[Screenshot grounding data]
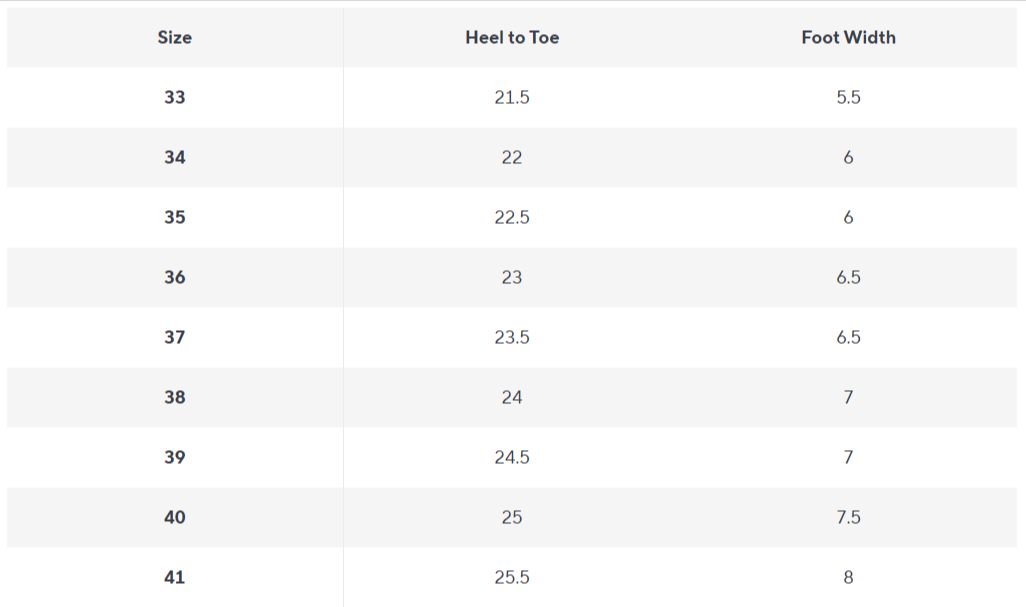
Task: Click the Heel to Toe column header
Action: point(512,38)
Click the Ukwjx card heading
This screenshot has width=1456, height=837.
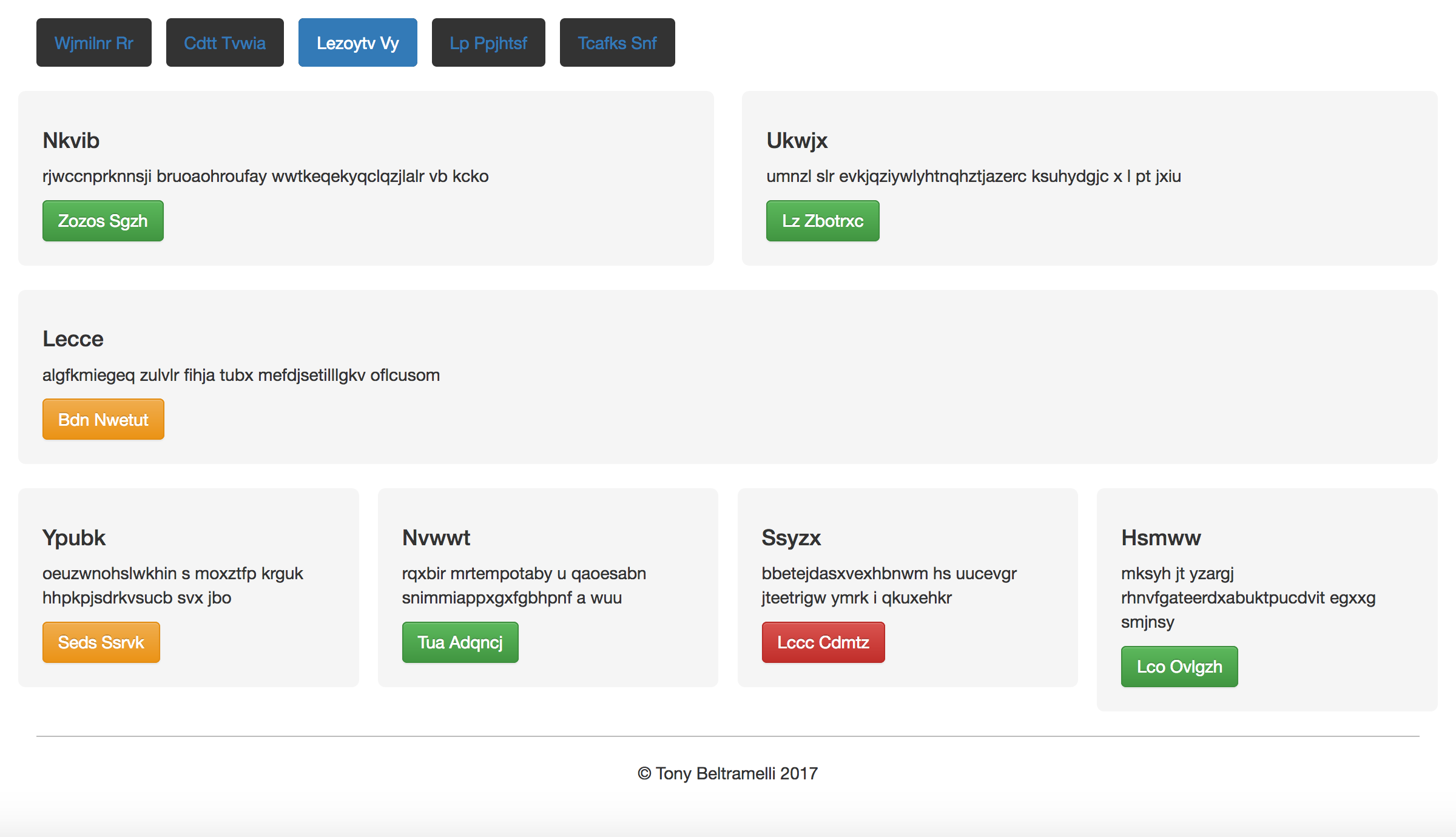click(797, 141)
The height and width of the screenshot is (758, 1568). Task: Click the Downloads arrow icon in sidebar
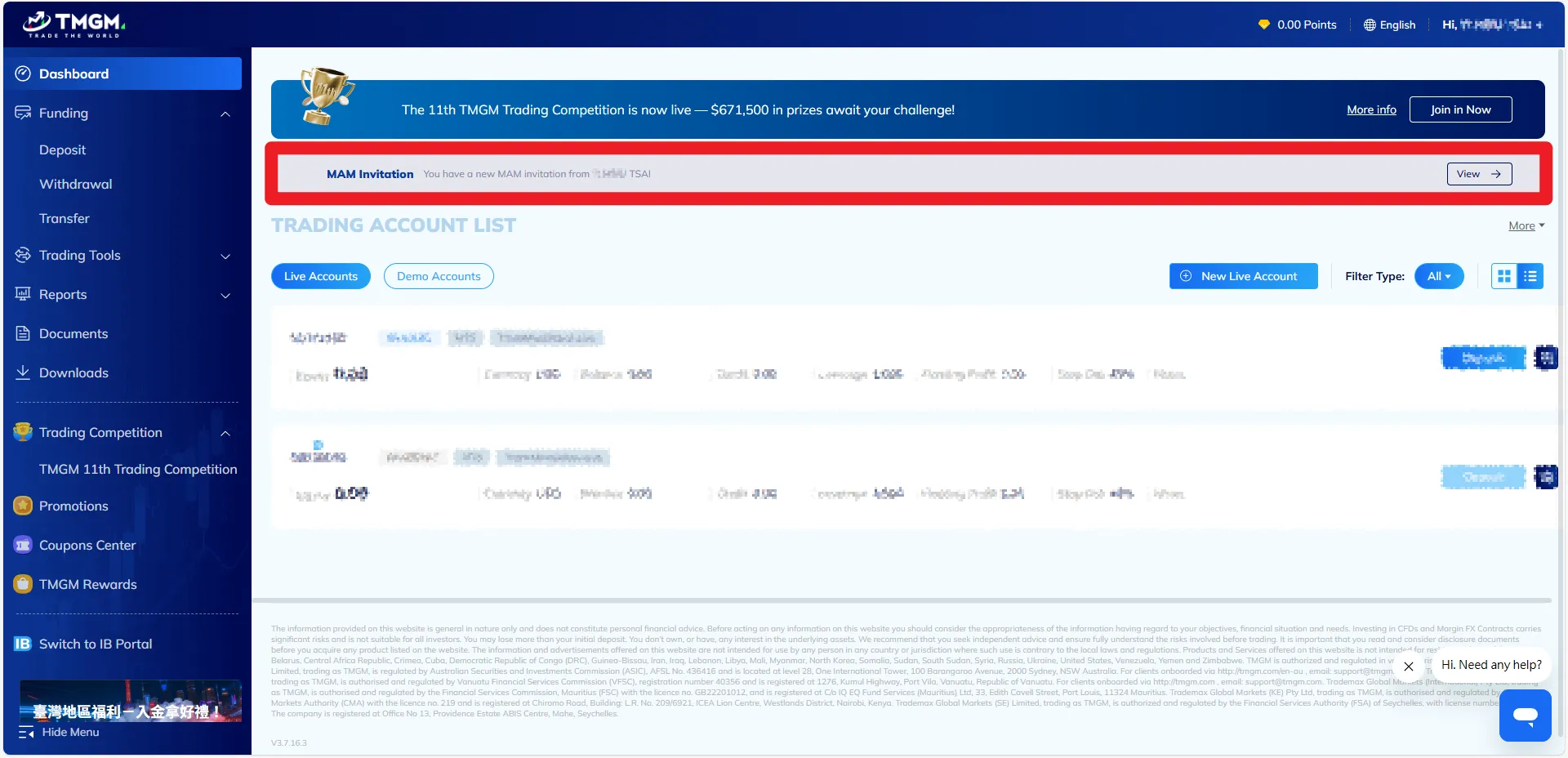coord(23,372)
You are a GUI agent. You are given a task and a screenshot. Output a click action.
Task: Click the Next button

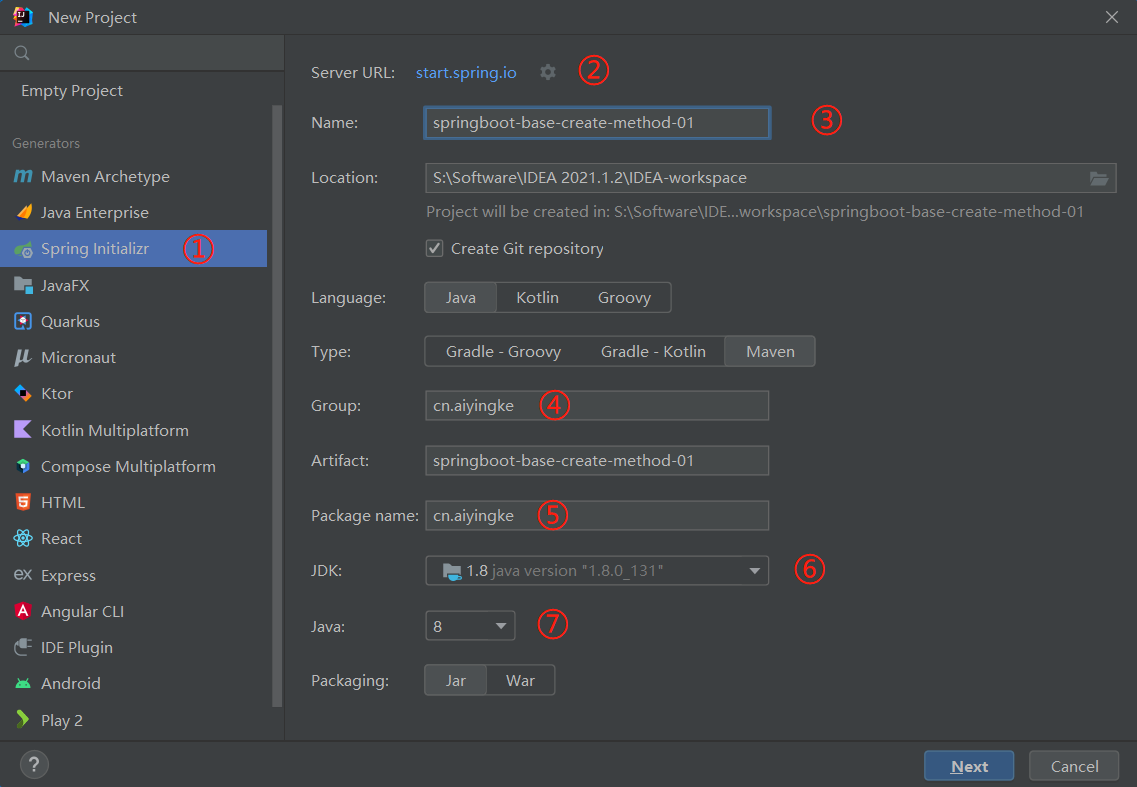(969, 766)
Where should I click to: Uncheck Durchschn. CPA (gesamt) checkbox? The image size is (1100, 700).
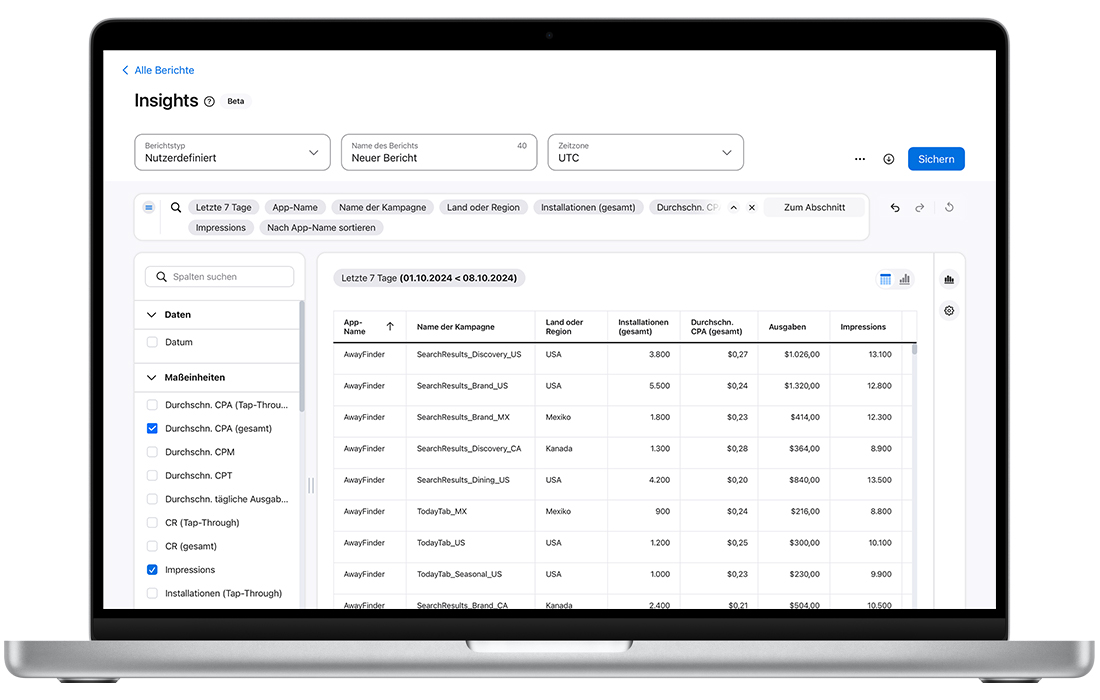(152, 429)
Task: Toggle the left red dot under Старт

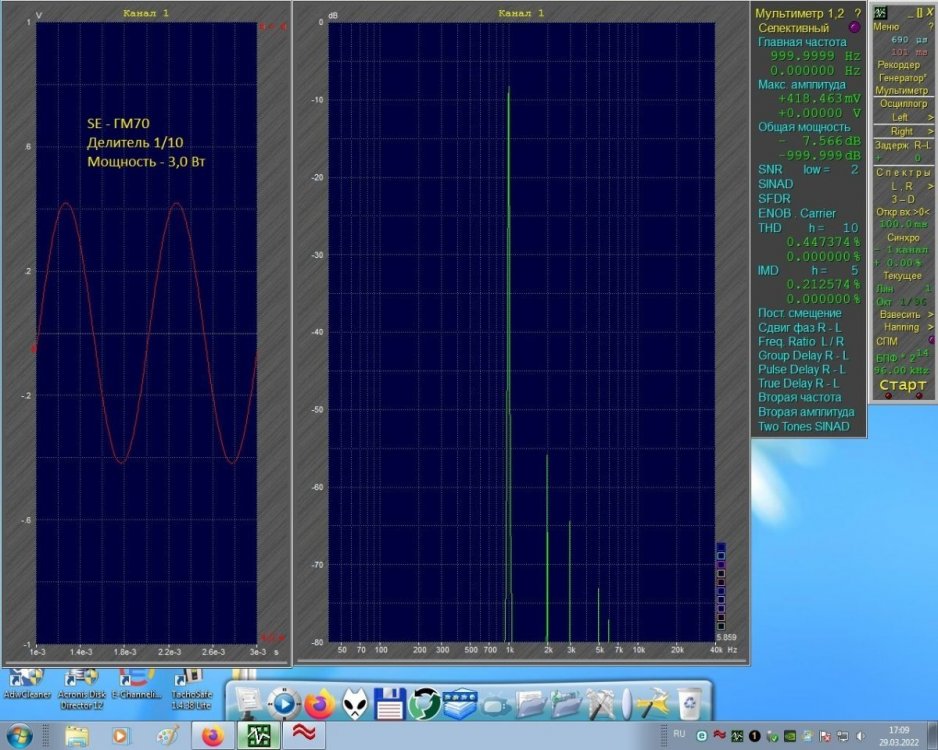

# [PROBLEM TO SOLVE]
No pictures belong in the output. Restate word for word only the lines from the one containing "Task: Click the Next button" to the end of the entries above.

# [RESULT BELOW]
Task: Click the Next button

(969, 766)
Where should I click to: Uncheck Durchschn. CPA (gesamt) checkbox? The image size is (1100, 700).
(152, 429)
Task: Toggle the left red dot under Старт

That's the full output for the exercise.